It’s Personal: Why Catherine Ivy Funds Brain Research

Who really knows what motivates big individual givers? Some of them seem so scattershot and random you almost have to wonder. Literacy in Gambia? Aging among the Inuit? Pioneering development of a pinball machine that teaches quantum physics? I exaggerate, but only a little. Some funders seem driven by the errant fascinations and dreams they’ve had since childhood when it comes to their personal giving—and they can be damn hard nuts to crack—but for some, like Catherine Ivy, their motives are entirely based on life experience and compassion. In the past few years, the health giving space has seen a real influx of philanthropists motivated by family illness and suffering. It’s sobering, but also important to understand how these funders differ from other philanthropists, especially from the charitable foundations working in the same field.

Catherine Ivy doesn’t exactly hide the fact that she’s driven by personal experience. She wrote a “Message” on the Ben and Catherine Ivy Foundation’s homepage—which isn’t a real easy read, by the way—in which she comes right out and says it: Her husband Ben died of glioblastoma multiforme just four months post-diagnosis. His quality of life was compromised. He suffered. The lingering pain of what Catherine Ivy went through is so clear it almost gives you chills. Since his passing in November, 2005, it’s clear she has totally committed herself to curing brain cancer. She’s interested not in seeing her name in lights, not in being known as a pioneer in the field of brain cancer research, but as, simply seeing “the day when no one has to go through what Ben did.”
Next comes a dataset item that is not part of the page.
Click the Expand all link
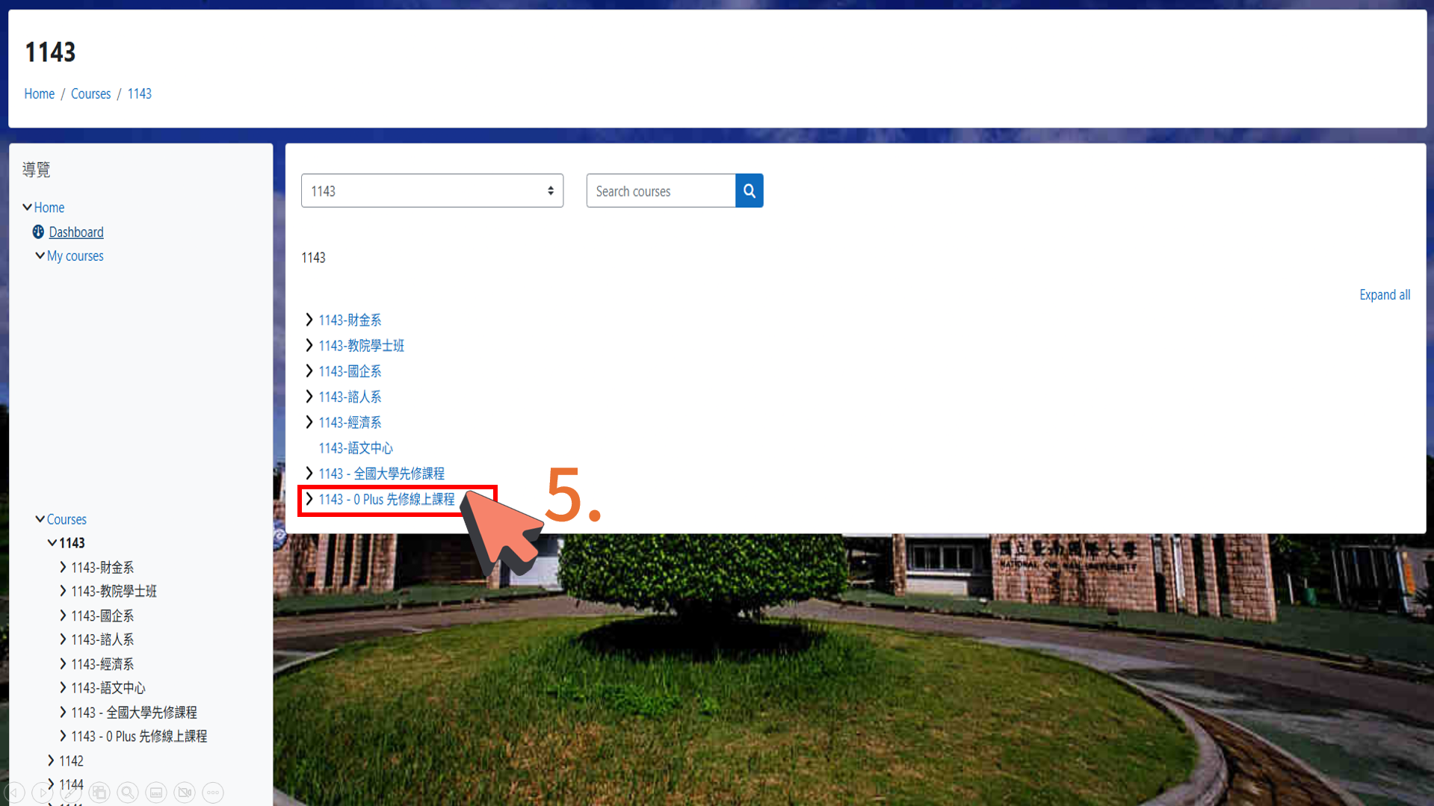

Though she’s obviously motivated by compassion and empathy, beware submitting a funding proposal softened with emotional language. Ivy may have gone through a lot of pain, but she isn’t looking for sympathy in the projects she funds. She doesn’t want “Race for the Cure”-type charity events that raise awareness; she wants cures. In the nine years since its inception, the Ben and Catherine Ivy Foundation has committed over $50 million to brain cancer research, including $3.7 million to the Translational Genomics Research Institute to test drugs that cross the blood-brain barrier, and $10 million to Stanford for development of a neuro-oncology imaging program.